09
de novembro de 2014 | N° 17978
LUÍS
AUGUSTO FISCHER
Sucessão
A
derrota da candidatura de Tarso Genro ao governo do Estado (e a de Olívio Dutra
ao Senado) me deixou com um desconforto que ainda agora estou tentando entender.
Não se trata apenas da derrota dos candidatos da minha predileção, nem da vitória
do Sartori, a quem, falando nisso, desejo um excelente governo, esperando que
se cerque de gente boa e faça o que cabe fazer. Para a Cultura, não são poucos
nem são fracos os potenciais secretários. Na minha área, estão aí José Fogaça e
Sergius Gonzaga, duas figuras de primeiro nível.
E,
bem, não estou aqui para dar palpites, nem o futuro governo precisa deles, bem
sei. Quero é tentar encontrar o fio da meada do meu desconforto. Onde ele começa?
Acho
que é uma certa sensação de orfandade o meu ponto. O primeiro enunciado me
surgiu assim: bá, os meus candidatos, agora derrotados, andam na volta dos 70
anos. É certo que hoje em dia ter 70 anos não impede nada em matéria de vida
produtiva, até na política, essa arena tão particular e agora tão rebaixada da
vida. Mas mesmo assim aos 70 anos a curva da vida é outra que aos 50, nem falar
dela aos 40 ou 30. (E aproveito para desejar vida longuíssima e fértil aos
setentões em causa.)
Tarso,
Olívio, Raul Pont, Flávio Koutzii, para ficar nos mais notórios líderes
petistas do Estado, vêm de pendurar as metafóricas chuteiras eleitorais. O Flávio
já tinha largado quatro anos atrás, agora foi o Raul, e os dois se somam aos
derrotados de agora. Minha pergunta é: o que se aposenta com eles?
Não
sei responder. Certo que há setentões e mesmo oitentões na ativa, no PT e em
outros partidos palatáveis para um eleitor e cidadão como eu, capazes de vir a
fazer coisas boas e importantes na gestão pública; mas algo se perdeu nas
derrotas e aposentadorias aqui evocadas. E me dou conta de que estou fazendo é um
balanço da minha geração.
Nós,
que andamos entre os 50 e os 60, mais ou menos, quem somos, na arena da política?
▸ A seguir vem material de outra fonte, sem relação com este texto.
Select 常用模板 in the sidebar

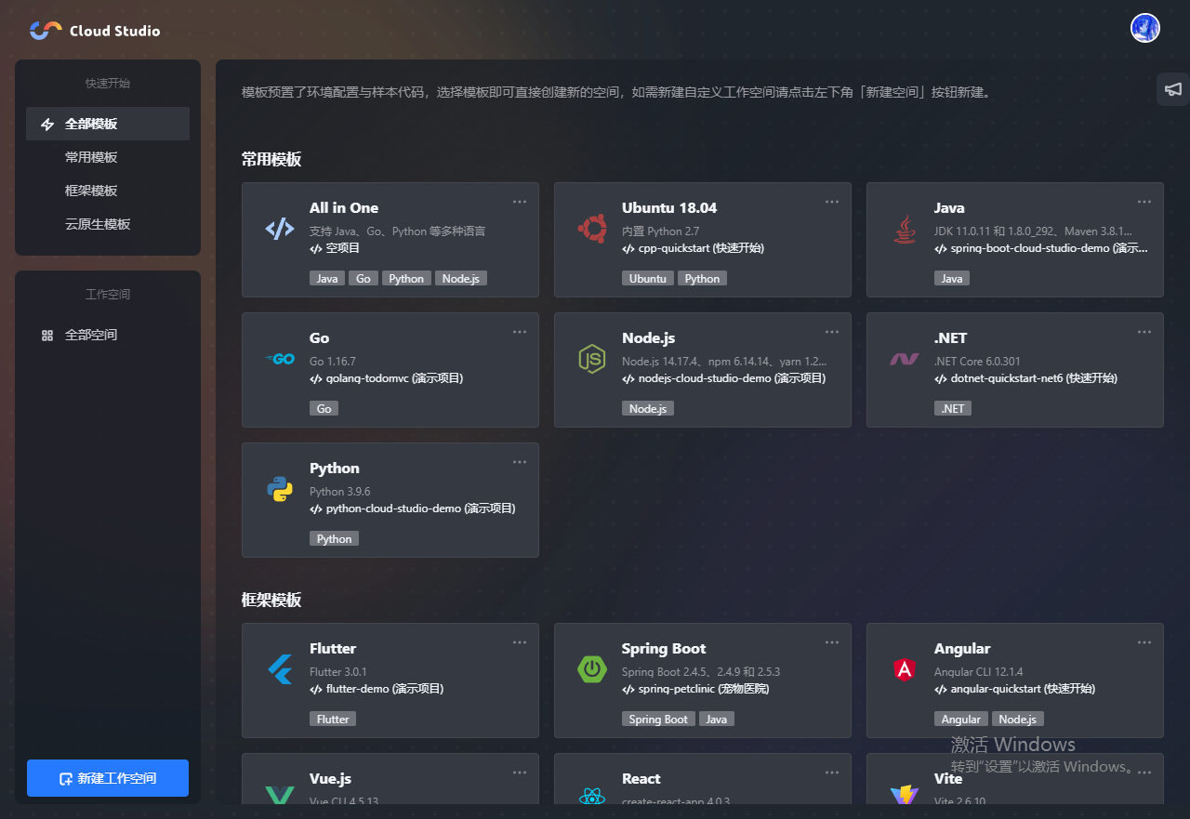click(91, 157)
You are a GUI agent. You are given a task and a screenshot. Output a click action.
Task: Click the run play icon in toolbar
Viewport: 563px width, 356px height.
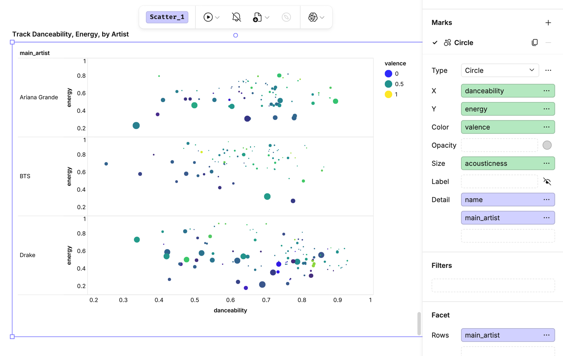[x=208, y=17]
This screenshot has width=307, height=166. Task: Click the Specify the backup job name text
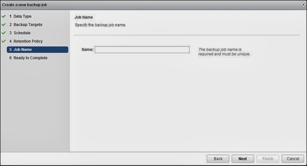(x=101, y=25)
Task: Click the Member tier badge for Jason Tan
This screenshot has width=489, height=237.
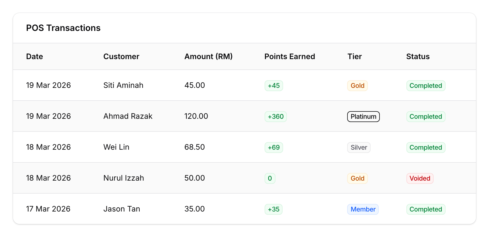Action: pyautogui.click(x=363, y=209)
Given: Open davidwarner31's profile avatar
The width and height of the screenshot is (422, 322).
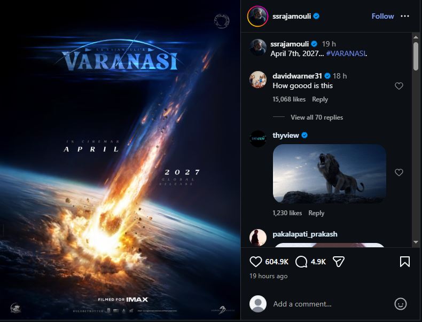Looking at the screenshot, I should pyautogui.click(x=259, y=80).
Sem citar nomes, porque não se trata disso (meus deputados são da minha geração
e são gente de valor), penso que não obtivemos mais a síntese que os
aposentandos eram e simbolizaram – de algum modo, eles reuniam em si as
características de serem ao mesmo tempo gente de ação e de formulação, de eleição
e palanque, como de pensamento e crítica teórica. Uns mais, outros menos, essas
figuras foram e são a maturidade, talvez o zênite, de um específico jeito de
ser de esquerda depois da II Guerra Mundial – e aqui é inevitável ajuntar o
adjetivo “sartreano” a esse jeito.
Com
o Olívio, o Tarso, o Raul e o Koutzii deu sempre para falar de um grande
romance, um filme marcante, um poema, tanto quanto para formular uma leitura da
conjuntura política de varejo e para discutir os fundamentos e estruturas do
poder. (Evito perguntar ao meu eventual leitor de quantos mais se poderá dizer
o mesmo.)
Sei,
ainda dá para falar com eles, que estão aí, com saúde e inteligência, e sei que
gente como eu vai continuar a contar com eles. Repito que desejo tê-los perto
por décadas ainda, mas não consigo deixar de me sentir um tanto órfão com as
aposentadorias e derrotas recentes.
Diria
um latino, já de si uma figura de outra época: “Tempus fugit”. Bem isso.